1. Verweerder heeft bij beschikkingen van 29 februari 2020 op grond van de Wet waardering onroerende zaken (de Wet WOZ) de waardes van de onroerende zaken aan de [adres 1] [nummer 1] tot en met [nummer 2] en [nummer 3] tot en met [nummer 4] ( [adres 1] ) te [plaats] voor het belastingjaar 2020 naar de waardepeildatum 1 januari 2019 en de waarde van de onroerende zaak aan de [adres 2] [nummer 5] te [plaats] voor het belastingjaar 2020 naar de toestandsdatum 1 januari 2020 vastgesteld.
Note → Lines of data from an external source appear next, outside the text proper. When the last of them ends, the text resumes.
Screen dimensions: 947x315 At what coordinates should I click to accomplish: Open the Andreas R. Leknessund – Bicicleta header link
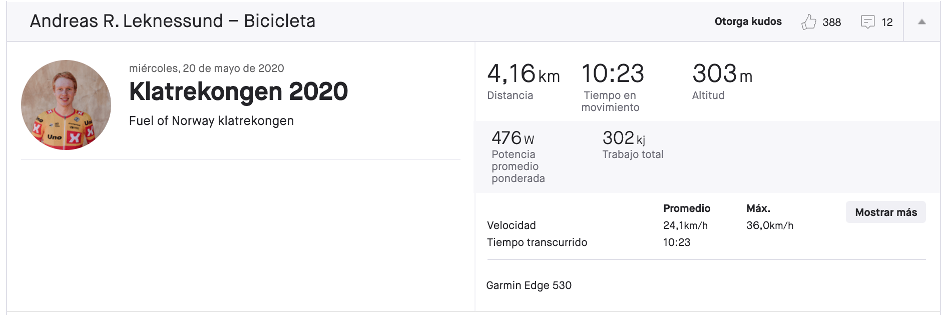(x=173, y=21)
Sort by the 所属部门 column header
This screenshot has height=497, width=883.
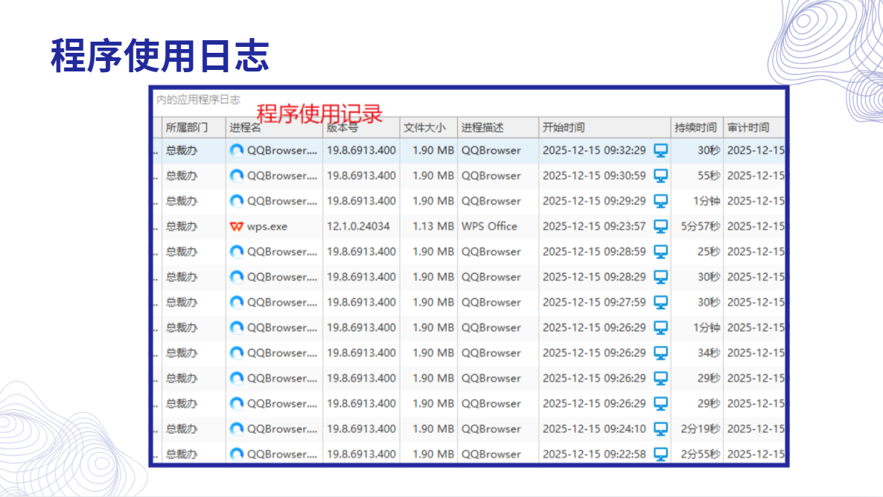point(194,128)
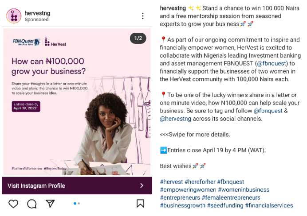Screen dimensions: 307x216
Task: Save post with the bookmark icon
Action: click(x=140, y=204)
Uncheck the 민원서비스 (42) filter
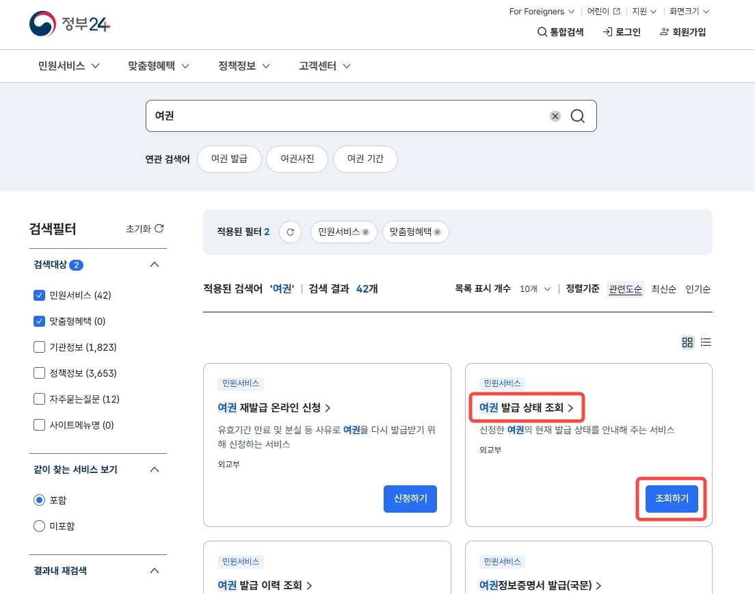This screenshot has width=755, height=594. pyautogui.click(x=39, y=295)
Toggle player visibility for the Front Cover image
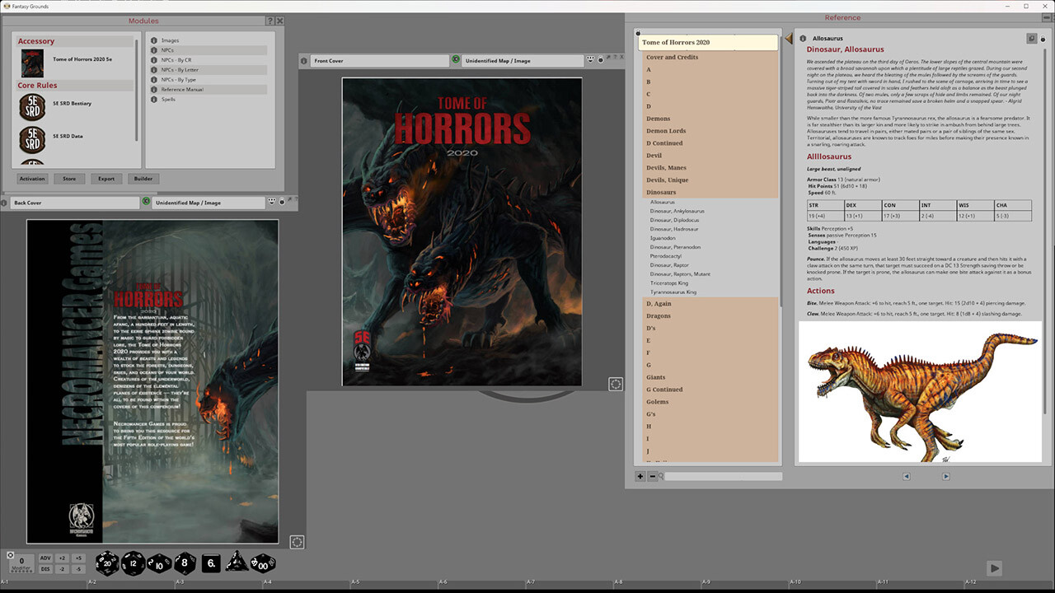1055x593 pixels. [590, 60]
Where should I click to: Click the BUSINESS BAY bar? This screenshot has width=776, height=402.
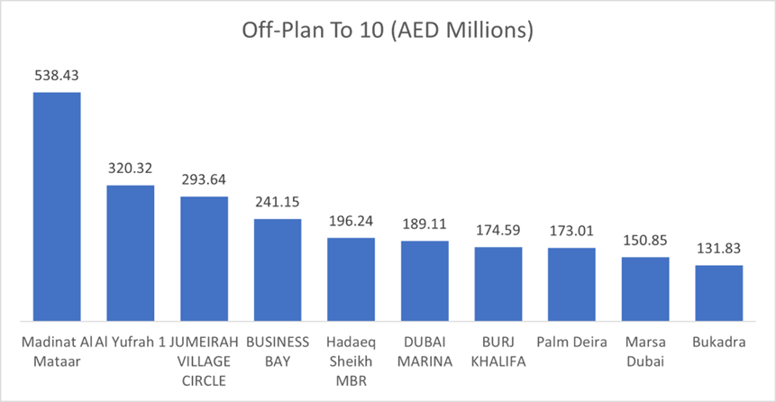pos(278,269)
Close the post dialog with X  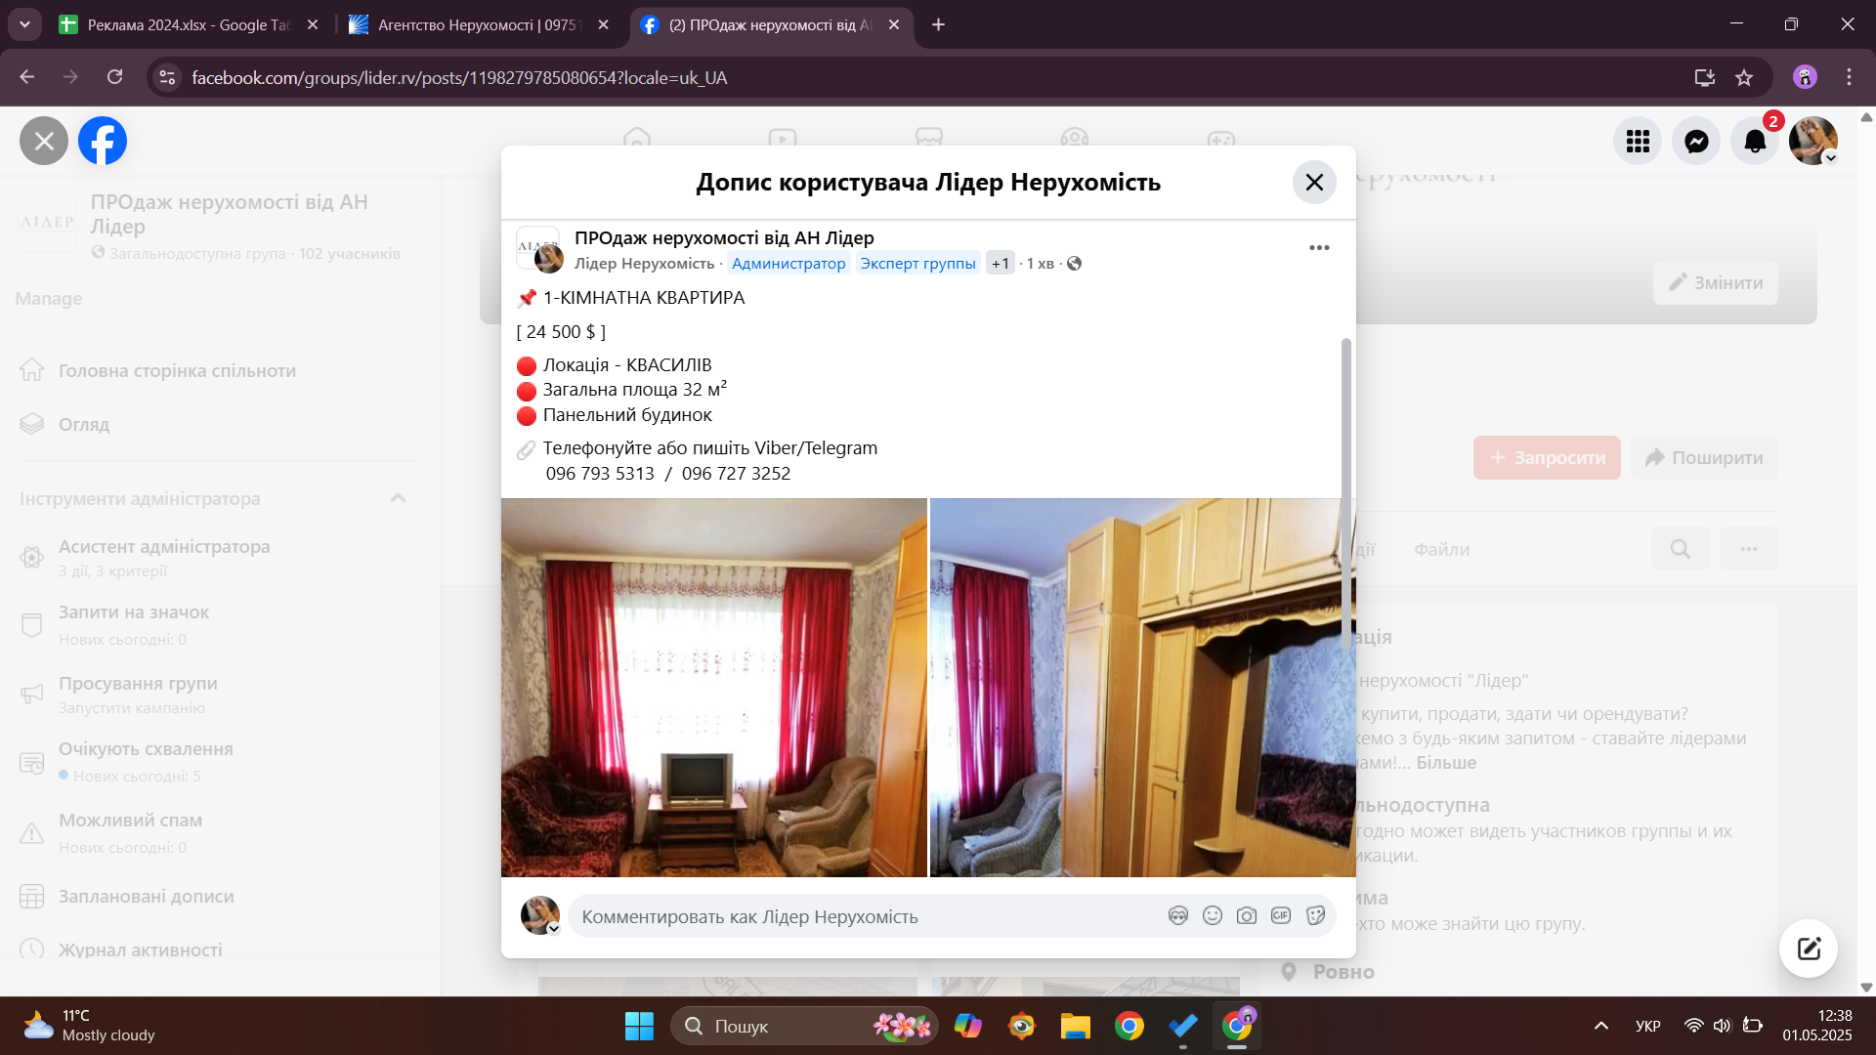click(x=1314, y=183)
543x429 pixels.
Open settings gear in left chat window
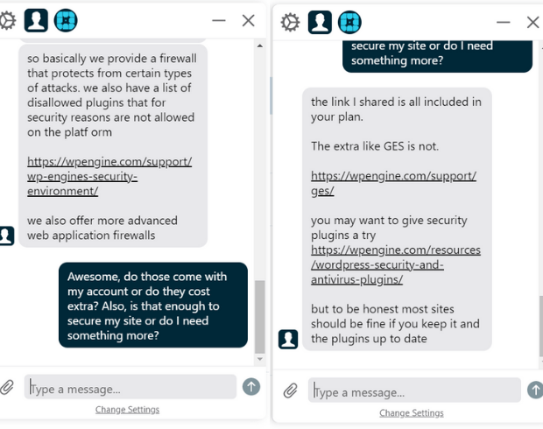(7, 21)
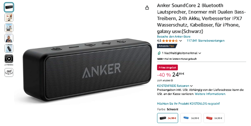Choose the Schwarz color option 24,99 €
251x126 pixels.
(167, 118)
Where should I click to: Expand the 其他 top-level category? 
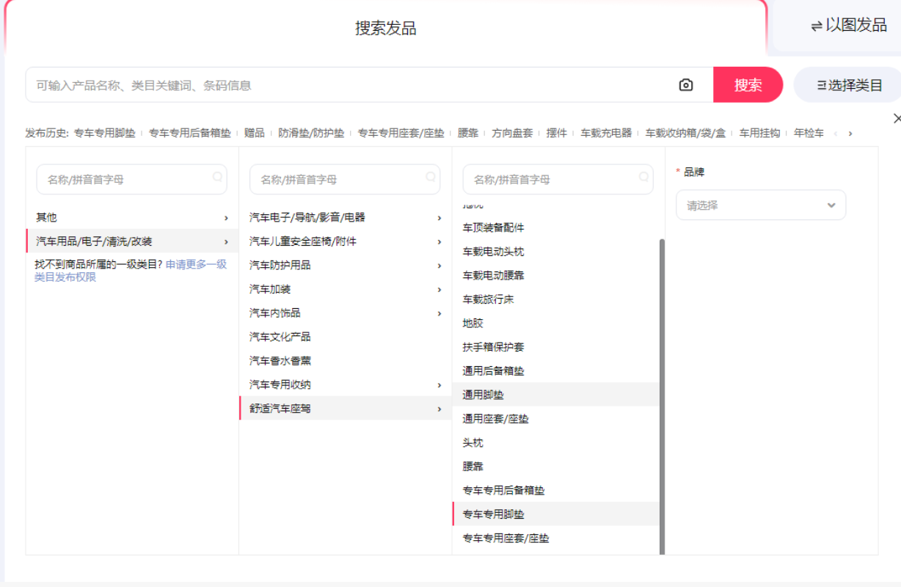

Met de beschikkingen zijn in één geschrift bekendgemaakt en verenigd de aan eiser opgelegde aanslagen onroerendezaakbelastingen voor het jaar 2020 (de aanslagen). Voor zover hier van belang, heeft verweerder de waardes van de onroerende zaken als volgt vastgesteld:
Object
Waarde
Type
Inhoud/
Oppervlakte
Bouwjaar
[adres 1] [nummer 1]
€ 50.000
Appartement
65 m³
1932
[adres 1] [nummer 6]
€ 50.000
Appartement
65 m³
1932
[adres 1] [nummer 7]
€ 50.000
Appartement
65 m³
1932
[adres 1] [nummer 8]
€ 50.000
Appartement
65 m³
1932
[adres 1] [nummer 2]
€ 54.000
Appartement
72 m³
1932
[adres 1] [nummer 3]
€ 48.000
Appartement
62 m³
1932
[adres 1] [nummer 9]
€ 56.000
Appartement
74 m³
1932
[adres 1] [nummer 4]
€ 41.000
Appartement
52 m³
1932
[adres 2] [nummer 5]
€ 855.000
Vrijstaande bungalow
Woning 648 m³
Grond 1.857 m²
2018
2. Eiser heeft tegen de beschikkingen bezwaar gemaakt. Bij uitspraak op bezwaar heeft verweerder de bezwaren ongegrond verklaard.
3. Eiser is genothebbende krachtens eigendom, bezit of beperkt recht van de onroerende zaken.
4. In geschil zijn de waardes van de onroerende zaken op de waardepeildatum.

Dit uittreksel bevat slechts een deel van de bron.